[Stored data]
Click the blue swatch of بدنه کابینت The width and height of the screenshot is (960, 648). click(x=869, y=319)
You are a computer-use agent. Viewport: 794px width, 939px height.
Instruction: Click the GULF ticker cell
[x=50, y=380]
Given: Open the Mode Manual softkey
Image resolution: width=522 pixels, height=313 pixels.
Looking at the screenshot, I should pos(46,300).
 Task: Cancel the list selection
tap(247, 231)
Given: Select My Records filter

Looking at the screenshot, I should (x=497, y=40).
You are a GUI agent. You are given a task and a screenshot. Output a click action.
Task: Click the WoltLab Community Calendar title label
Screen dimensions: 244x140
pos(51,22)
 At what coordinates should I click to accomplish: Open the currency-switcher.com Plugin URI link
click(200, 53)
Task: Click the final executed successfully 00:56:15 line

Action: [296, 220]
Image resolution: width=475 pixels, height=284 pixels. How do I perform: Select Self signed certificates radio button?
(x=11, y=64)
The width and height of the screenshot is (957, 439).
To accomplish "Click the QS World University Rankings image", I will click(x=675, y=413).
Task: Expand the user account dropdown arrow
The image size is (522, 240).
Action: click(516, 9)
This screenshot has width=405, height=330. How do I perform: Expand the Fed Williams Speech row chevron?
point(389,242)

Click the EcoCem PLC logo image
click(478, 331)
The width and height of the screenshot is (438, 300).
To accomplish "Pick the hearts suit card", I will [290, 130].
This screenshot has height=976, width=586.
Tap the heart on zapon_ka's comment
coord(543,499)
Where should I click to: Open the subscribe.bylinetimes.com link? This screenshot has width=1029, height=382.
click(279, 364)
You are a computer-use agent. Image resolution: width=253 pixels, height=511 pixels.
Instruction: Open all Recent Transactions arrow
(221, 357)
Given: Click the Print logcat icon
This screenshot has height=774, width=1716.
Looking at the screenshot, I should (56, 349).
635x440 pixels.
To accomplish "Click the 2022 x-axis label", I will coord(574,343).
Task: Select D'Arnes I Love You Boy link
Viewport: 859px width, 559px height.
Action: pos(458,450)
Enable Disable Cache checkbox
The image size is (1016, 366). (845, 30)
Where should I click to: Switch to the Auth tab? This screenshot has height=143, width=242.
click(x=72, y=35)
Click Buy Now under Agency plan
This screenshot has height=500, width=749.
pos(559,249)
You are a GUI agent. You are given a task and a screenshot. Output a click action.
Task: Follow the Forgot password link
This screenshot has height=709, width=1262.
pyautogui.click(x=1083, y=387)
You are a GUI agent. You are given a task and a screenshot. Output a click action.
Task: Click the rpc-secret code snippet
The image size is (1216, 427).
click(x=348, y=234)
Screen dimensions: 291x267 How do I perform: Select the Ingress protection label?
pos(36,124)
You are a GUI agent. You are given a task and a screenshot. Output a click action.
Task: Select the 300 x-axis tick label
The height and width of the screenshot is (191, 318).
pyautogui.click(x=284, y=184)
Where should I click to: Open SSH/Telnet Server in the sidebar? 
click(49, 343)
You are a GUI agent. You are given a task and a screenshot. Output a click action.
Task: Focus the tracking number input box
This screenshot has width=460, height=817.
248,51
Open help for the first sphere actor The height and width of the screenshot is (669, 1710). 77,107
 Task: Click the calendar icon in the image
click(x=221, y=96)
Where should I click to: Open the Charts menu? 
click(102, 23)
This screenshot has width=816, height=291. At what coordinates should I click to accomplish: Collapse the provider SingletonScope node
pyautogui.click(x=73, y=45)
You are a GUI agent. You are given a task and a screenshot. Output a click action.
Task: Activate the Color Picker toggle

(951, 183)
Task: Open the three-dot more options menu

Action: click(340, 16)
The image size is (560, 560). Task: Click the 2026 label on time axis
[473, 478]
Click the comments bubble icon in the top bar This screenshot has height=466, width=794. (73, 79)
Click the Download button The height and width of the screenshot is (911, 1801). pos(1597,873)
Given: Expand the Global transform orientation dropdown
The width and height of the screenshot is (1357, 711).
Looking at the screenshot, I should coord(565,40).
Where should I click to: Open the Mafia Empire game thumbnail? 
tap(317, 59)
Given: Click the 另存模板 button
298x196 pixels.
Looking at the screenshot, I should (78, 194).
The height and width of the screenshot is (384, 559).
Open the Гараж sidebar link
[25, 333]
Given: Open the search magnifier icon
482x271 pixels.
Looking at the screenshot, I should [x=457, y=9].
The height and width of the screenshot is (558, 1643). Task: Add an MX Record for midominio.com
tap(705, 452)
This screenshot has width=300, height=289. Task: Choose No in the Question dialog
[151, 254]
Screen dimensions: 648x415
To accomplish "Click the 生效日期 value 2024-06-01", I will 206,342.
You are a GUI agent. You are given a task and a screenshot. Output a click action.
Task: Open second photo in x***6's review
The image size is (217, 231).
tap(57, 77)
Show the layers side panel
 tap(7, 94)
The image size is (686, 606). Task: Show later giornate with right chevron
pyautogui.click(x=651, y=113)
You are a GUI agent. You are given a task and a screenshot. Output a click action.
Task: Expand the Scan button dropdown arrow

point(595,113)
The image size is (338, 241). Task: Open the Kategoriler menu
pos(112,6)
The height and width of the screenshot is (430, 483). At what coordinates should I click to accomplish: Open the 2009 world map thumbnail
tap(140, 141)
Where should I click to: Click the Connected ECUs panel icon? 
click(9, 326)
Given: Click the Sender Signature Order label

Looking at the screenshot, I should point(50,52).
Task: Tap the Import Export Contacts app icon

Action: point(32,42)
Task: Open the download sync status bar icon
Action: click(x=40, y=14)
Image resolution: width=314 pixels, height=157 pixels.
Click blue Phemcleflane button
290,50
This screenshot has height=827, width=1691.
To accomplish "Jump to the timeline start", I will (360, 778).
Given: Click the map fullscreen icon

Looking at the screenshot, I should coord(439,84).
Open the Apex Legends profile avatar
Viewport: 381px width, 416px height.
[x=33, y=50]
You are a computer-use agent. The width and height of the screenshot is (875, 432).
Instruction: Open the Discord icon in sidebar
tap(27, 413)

▸ What to do
The expected result is an exact transcription of the lines from the one containing "Given: Click the Sender Signature Order label" through the end of the records above; please include both ends.

▸ Answer space
Given: Click the Sender Signature Order label

Looking at the screenshot, I should point(50,52).
Task: Tap the Import Export Contacts app icon

Action: point(32,42)
Task: Open the download sync status bar icon
Action: click(x=40, y=14)
Image resolution: width=314 pixels, height=157 pixels.
Click blue Phemcleflane button
290,50
This screenshot has height=827, width=1691.
To accomplish "Jump to the timeline start", I will (360, 778).
Given: Click the map fullscreen icon

Looking at the screenshot, I should coord(439,84).
Open the Apex Legends profile avatar
Viewport: 381px width, 416px height.
[x=33, y=50]
You are a computer-use agent. The width and height of the screenshot is (875, 432).
Instruction: Open the Discord icon in sidebar
tap(27, 413)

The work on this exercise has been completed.